> [Directions for this task]: Repeat only the lines from the one holding "At what coordinates should I click to accomplish: Click" down to the last line of the listing below, including both of those lines.

Exercise inputs section start

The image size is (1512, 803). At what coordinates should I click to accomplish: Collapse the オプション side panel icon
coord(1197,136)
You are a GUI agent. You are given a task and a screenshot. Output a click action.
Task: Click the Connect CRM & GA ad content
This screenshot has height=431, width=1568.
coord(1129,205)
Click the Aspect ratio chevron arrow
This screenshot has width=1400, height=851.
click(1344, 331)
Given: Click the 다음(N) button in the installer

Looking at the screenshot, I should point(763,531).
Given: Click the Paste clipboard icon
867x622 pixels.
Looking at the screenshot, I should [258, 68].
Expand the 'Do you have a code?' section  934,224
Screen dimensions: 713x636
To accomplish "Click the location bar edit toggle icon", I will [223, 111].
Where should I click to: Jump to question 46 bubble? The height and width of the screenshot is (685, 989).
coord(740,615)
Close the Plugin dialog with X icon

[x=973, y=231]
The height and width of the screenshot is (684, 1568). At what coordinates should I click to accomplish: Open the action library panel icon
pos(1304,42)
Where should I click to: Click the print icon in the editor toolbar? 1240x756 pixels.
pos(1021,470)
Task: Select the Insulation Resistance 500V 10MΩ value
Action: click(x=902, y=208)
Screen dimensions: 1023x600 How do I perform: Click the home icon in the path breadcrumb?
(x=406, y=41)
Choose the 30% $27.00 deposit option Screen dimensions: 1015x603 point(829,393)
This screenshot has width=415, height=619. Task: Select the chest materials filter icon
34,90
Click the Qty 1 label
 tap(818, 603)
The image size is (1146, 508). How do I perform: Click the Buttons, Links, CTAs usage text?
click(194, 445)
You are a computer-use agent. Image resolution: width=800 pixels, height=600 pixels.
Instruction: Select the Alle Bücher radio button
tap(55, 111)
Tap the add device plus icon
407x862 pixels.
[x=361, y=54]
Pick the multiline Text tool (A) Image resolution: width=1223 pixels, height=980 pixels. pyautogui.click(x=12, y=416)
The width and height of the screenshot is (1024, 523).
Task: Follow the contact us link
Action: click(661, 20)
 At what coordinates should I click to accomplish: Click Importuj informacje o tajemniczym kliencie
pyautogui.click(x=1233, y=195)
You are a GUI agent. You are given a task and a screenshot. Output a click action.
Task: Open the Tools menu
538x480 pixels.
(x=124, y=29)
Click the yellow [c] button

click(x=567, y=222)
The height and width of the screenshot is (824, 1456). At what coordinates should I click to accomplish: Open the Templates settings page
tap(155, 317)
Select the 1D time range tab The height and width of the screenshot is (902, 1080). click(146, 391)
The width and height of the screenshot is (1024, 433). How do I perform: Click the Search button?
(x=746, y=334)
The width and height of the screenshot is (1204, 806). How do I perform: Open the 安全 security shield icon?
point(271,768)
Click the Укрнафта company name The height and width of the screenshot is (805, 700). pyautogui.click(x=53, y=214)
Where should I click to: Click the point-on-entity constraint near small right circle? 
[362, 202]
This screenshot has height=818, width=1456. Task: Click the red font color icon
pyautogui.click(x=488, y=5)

Exercise inputs section end

> [Exercise result]:
 At what coordinates should I click to accomplish: Click Importuj informacje o tajemniczym kliencie
pyautogui.click(x=1233, y=195)
You are a GUI agent. You are given a task and a screenshot. Output a click action.
Task: Open the Tools menu
538x480 pixels.
(x=124, y=29)
Click the yellow [c] button

click(x=567, y=222)
The height and width of the screenshot is (824, 1456). At what coordinates should I click to accomplish: Open the Templates settings page
tap(155, 317)
Select the 1D time range tab The height and width of the screenshot is (902, 1080). click(146, 391)
The width and height of the screenshot is (1024, 433). How do I perform: Click the Search button?
(x=746, y=334)
The width and height of the screenshot is (1204, 806). How do I perform: Open the 安全 security shield icon?
point(271,768)
Click the Укрнафта company name The height and width of the screenshot is (805, 700). pyautogui.click(x=53, y=214)
Where should I click to: Click the point-on-entity constraint near small right circle? 
[362, 202]
This screenshot has height=818, width=1456. Task: Click the red font color icon
pyautogui.click(x=488, y=5)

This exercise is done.